◆ **Texte**:
┄┄┄┄┄┄┄┄┄┄┄┄┄┄┄┄┄┄┄┄

Depuis cette année, les évaluations nationales sont disponibles pour toutes les classes du CP à la 3e, et intègrent un test de fluence.
Enfin, pour le climat scolaire, nous menons des enquêtes par questionnaire auprès des professeurs, des parents et des élèves. Les questions, autant que faire se peut, reprennent celles d’enquêtes menées par l’Education Nationale, afin d’avoir des points de comparaison pour leurs retours.
Première mesures à l’entrée en sixième
- Y a-t-il un chiffre véritablement marquant concernant l’impact d’Excellence Ruralités ? Qui représente bien l’action de l’asso ?
Je donnerai trois chiffres marquants.
Au primaire tout d’abord. Nous avons pu, pour la première fois, mesurer cette année le niveau des élèves qui arrivaient en sixième au Cours Clovis après avoir effectué leur primaire chez nous. Ces élèves sont issus des 5% des familles les plus modestes en terme de capital culturel. De plus, un élève sur deux a des besoins particuliers (que ce soit des difficultés diagnostiquées d’apprentissage ou un environnement familial ou social compliqué). Malgré ces difficultés majeures, ces enfants ont des résultats comparables à la moyenne nationale, que ce soit en français, en fluence ou en mathématiques. C’est remarquable et un véritable hommage au travail des professeurs sur le terrain !

┄┄┄┄┄┄┄┄┄┄┄┄┄┄┄┄┄┄┄┄

(Données)
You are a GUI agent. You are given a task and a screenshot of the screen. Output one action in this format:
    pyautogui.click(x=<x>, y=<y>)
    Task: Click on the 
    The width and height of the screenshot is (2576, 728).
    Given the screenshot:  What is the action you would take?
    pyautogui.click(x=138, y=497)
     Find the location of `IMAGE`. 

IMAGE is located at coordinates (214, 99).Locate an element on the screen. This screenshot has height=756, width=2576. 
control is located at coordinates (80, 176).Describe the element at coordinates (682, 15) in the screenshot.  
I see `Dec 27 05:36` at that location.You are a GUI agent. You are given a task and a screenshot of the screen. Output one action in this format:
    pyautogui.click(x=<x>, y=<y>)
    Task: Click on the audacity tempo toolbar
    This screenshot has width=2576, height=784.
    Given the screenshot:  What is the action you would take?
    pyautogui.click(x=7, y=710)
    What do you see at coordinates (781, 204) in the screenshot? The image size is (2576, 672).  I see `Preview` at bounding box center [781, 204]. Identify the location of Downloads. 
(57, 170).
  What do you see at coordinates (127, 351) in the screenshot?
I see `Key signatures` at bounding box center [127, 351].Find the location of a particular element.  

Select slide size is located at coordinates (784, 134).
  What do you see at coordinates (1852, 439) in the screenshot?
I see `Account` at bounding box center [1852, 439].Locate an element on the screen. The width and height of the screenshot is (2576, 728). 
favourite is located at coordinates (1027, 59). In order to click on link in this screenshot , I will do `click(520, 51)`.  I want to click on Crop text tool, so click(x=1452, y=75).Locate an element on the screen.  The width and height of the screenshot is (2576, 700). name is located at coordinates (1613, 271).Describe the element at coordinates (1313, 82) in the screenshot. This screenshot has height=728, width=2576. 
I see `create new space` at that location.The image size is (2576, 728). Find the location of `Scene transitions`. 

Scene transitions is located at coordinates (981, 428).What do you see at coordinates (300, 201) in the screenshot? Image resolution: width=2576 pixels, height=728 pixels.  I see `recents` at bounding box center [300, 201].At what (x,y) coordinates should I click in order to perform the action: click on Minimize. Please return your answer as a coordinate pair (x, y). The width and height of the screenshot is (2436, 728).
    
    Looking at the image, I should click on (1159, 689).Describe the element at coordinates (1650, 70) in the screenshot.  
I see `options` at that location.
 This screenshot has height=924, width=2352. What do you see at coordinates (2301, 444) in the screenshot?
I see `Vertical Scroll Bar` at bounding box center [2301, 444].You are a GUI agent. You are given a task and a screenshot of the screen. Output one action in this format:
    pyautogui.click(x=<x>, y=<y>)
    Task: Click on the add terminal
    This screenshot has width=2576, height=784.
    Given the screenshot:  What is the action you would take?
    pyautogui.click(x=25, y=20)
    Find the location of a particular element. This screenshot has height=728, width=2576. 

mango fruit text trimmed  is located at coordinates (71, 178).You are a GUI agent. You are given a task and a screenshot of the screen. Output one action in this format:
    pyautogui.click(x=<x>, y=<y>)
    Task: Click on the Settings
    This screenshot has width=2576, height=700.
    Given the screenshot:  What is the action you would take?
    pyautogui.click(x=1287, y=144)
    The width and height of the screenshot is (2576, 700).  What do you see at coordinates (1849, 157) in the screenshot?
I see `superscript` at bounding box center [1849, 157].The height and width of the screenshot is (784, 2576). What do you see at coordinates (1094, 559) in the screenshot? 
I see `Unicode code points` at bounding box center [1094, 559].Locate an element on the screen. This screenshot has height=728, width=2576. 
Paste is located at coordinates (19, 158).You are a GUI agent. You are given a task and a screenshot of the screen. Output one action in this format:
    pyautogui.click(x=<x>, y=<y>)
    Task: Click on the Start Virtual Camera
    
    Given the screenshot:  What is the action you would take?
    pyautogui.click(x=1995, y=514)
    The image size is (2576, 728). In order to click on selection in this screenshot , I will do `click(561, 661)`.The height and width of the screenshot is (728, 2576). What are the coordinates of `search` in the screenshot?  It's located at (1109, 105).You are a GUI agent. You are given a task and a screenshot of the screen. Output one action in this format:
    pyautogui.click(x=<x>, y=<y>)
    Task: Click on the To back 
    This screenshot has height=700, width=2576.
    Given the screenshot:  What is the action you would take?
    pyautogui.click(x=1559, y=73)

┄┄┄┄┄┄┄┄┄┄┄┄┄┄┄┄┄┄┄┄

◆ **Explorer le contenu**:
A: Recopiez le passage du texte sur Excellence Ruralités qui va de « Enfin, pour le » à « trois chiffres marquants. ».
B: D'après le texte sur Excellence Ruralités, quelle part des élèves arrivés en sixième au Cours Clovis a des besoins particuliers ?

◆ **Réponses attendues**:
A:
Enfin, pour le climat scolaire, nous menons des enquêtes par questionnaire auprès des professeurs, des parents et des élèves. Les questions, autant que faire se peut, reprennent celles d’enquêtes menées par l’Education Nationale, afin d’avoir des points de comparaison pour leurs retours.
Première mesures à l’entrée en sixième
- Y a-t-il un chiffre véritablement marquant concernant l’impact d’Excellence Ruralités ? Qui représente bien l’action de l’asso ?
Je donnerai trois chiffres marquants.

B: Un élève sur deux.